Kapal perang juga memberikan dukungan penembakan (yaitu: menembak target di pantai atau pedalaman) untuk invasi amfibi. Mereka sering berfungsi sebagai kapal bendera. Namun, peran utama mereka adalah membatasi penggunaan lautan oleh musuh untuk tujuan apa pun. Nilai kapal perang telah dipertanyakan, bahkan selama masa kejayaannya. Selama Perang Dunia I dan II, aktivitas armada permukaan Jerman dibatasi oleh Angkatan Laut Kerajaan, yang memiliki lebih banyak kapal perang. Di sisi lain, kapal selam dan pesawat dapat diproduksi dalam jumlah banyak, dan mereka menjadi lebih penting dalam perang laut. Hanya ada sedikit pertempuran armada yang menentukan antara kapal perang. Mereka rentan terhadap senjata yang lebih kecil dan lebih murah: torpedo, ranjau laut, dan kemudian pesawat terbang dan peluru kendali.

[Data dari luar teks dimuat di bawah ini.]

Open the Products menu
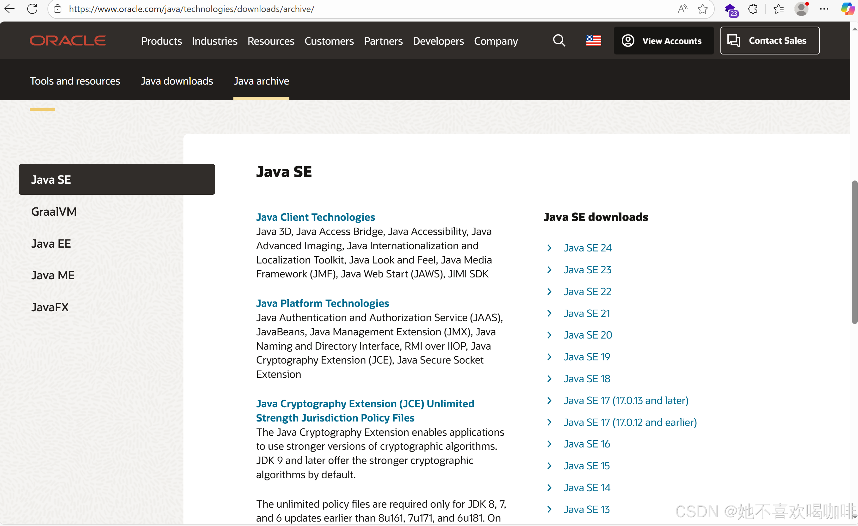The height and width of the screenshot is (526, 858). coord(162,41)
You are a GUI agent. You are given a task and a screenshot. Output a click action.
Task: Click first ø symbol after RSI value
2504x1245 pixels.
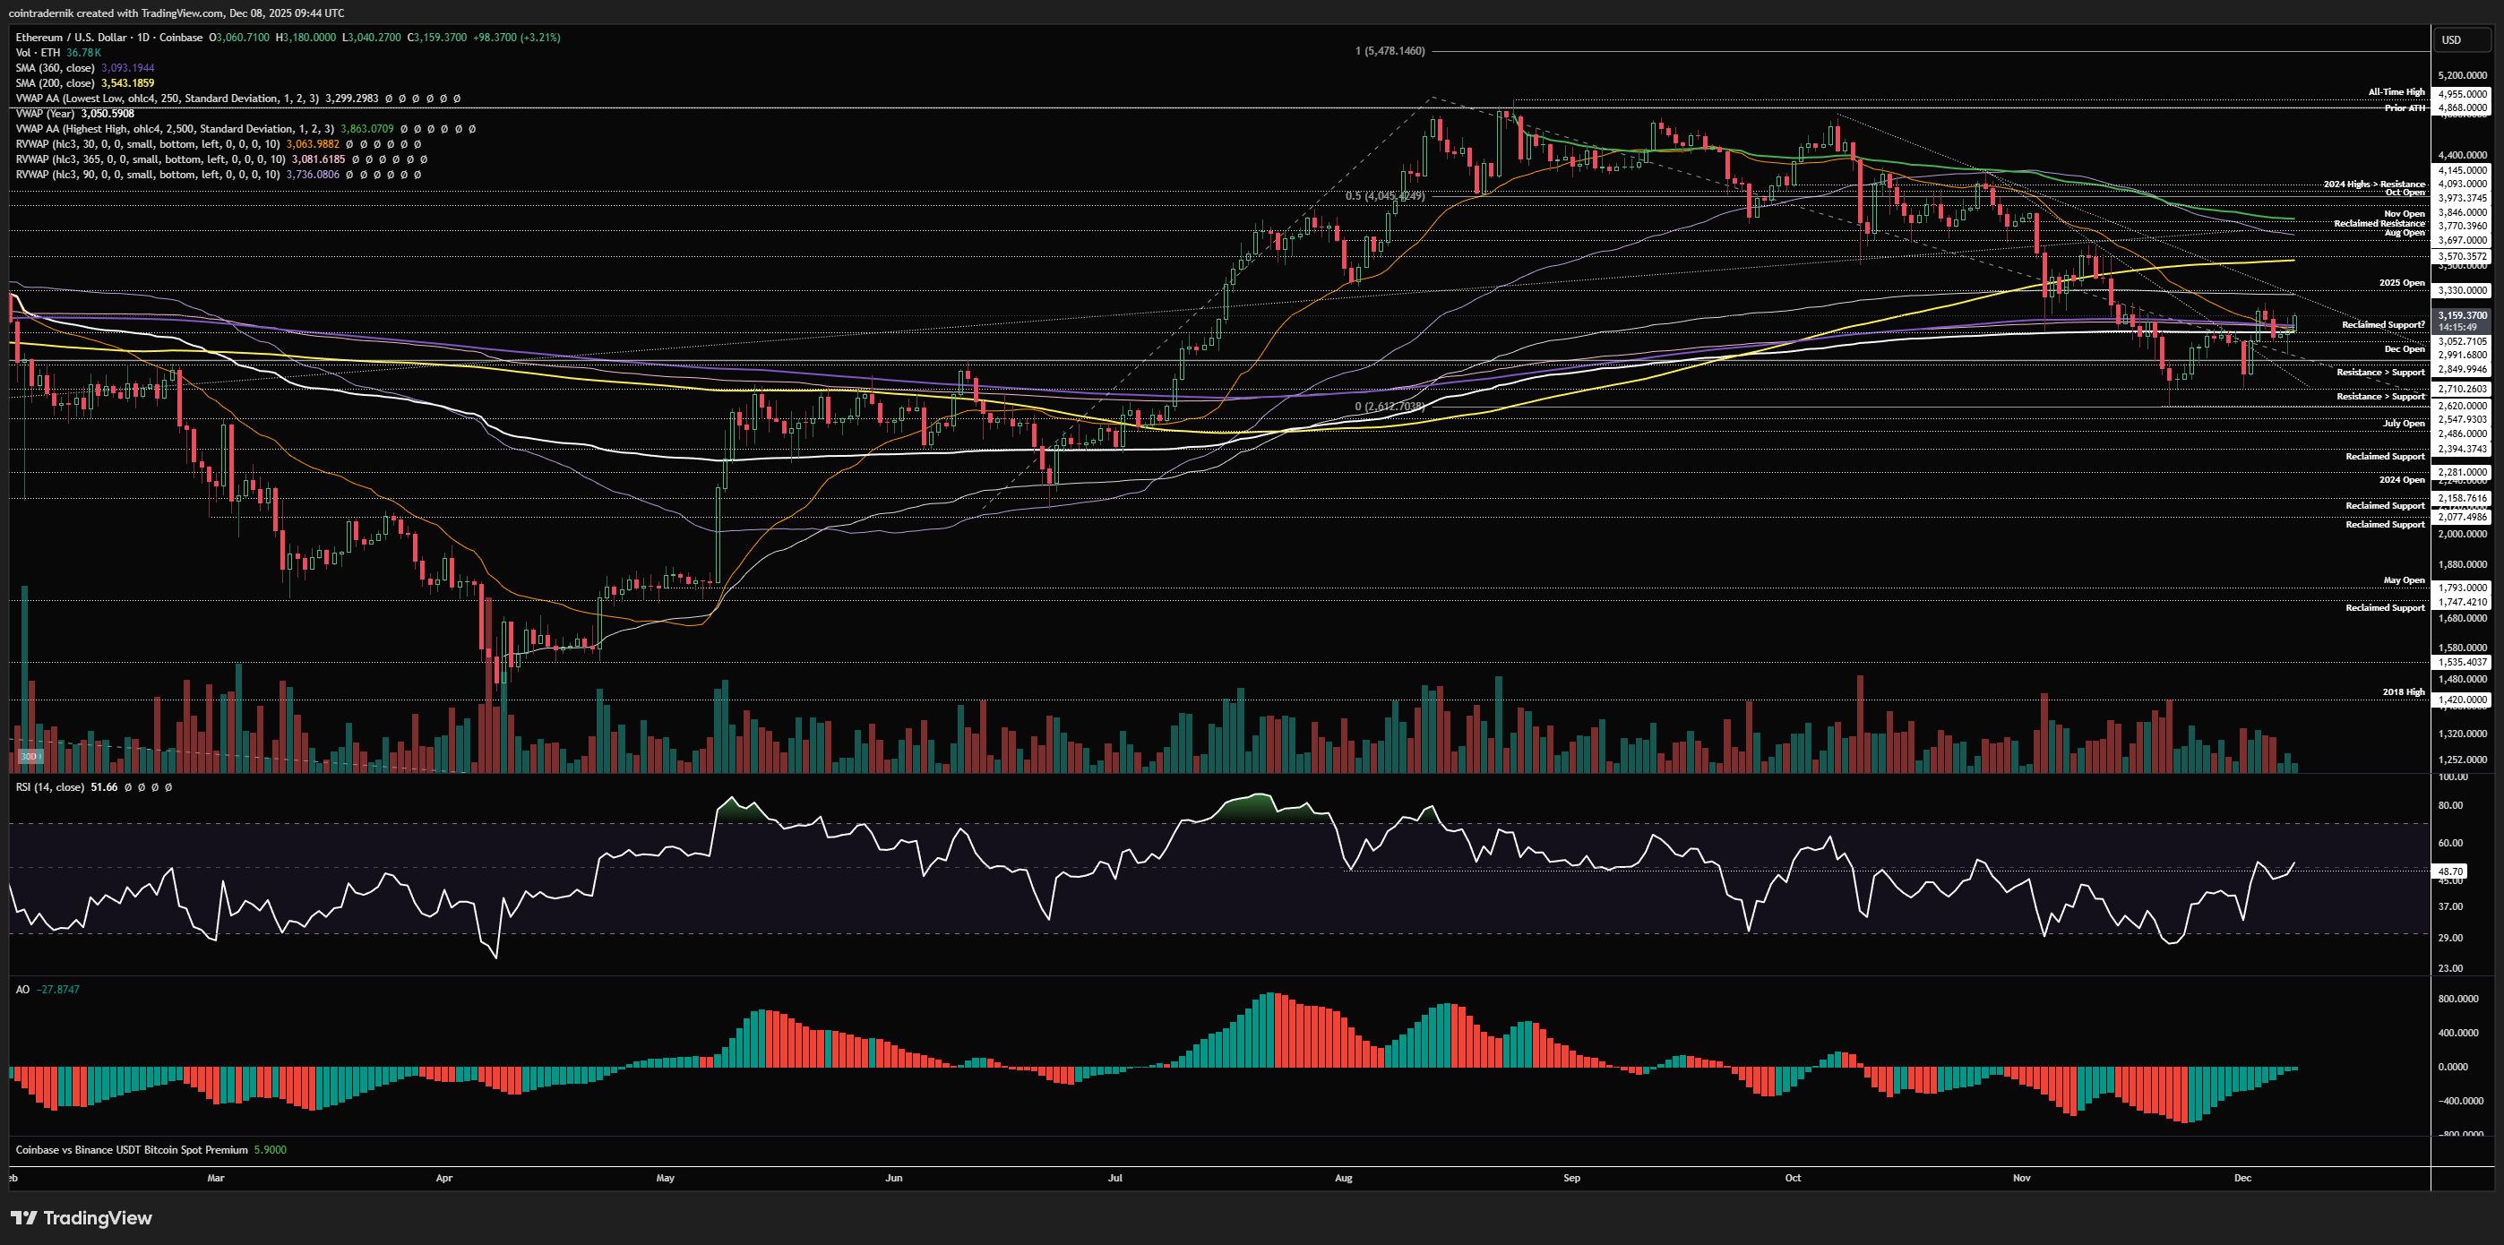[x=128, y=787]

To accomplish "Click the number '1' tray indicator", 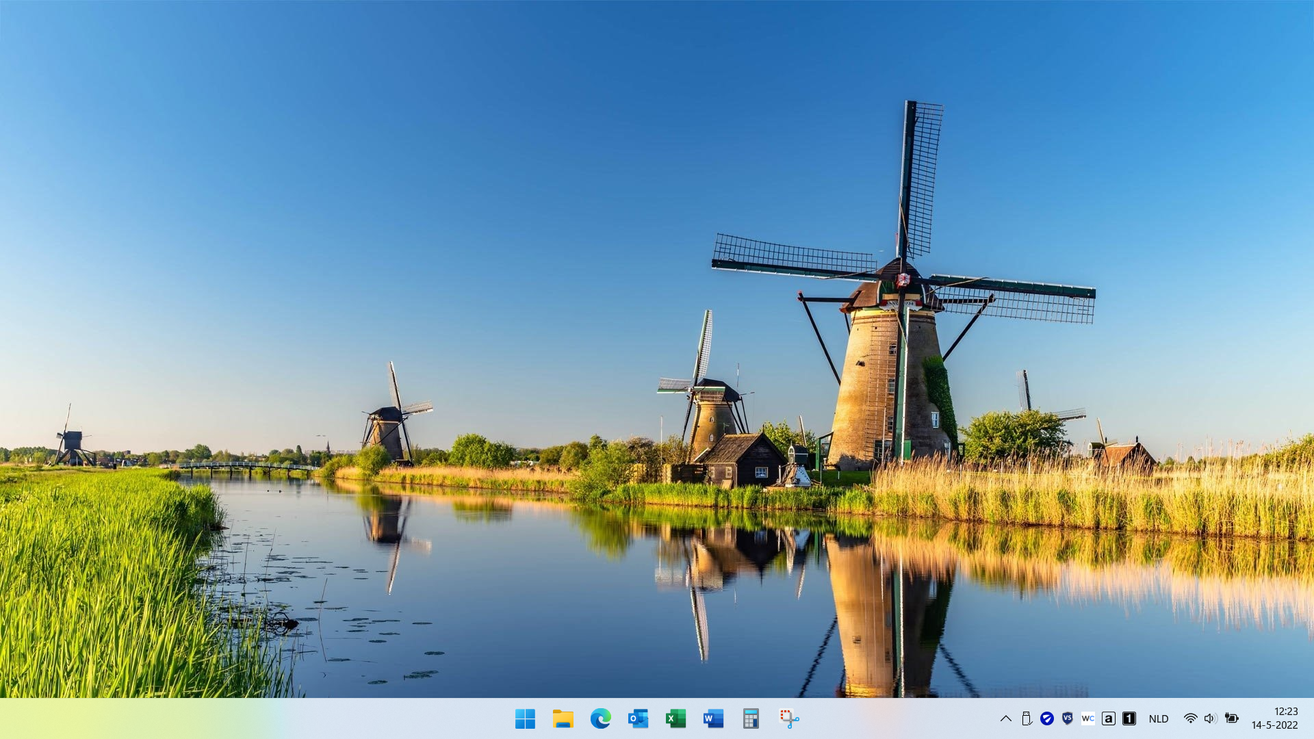I will pos(1129,718).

Untuk melawannya, senjata besar dan baju besi tebal kapal perang tidak efektif. Kapal perang tidak lagi dibuat, dan memudar dari penggunaan. Angkatan Laut Amerika Serikat menggunakan kapal perang sampai tahun 2004, ketika kapal perang terakhir dijadikan museum. Kapal induk dan kapal selam besar mengambil alih pekerjaan mereka.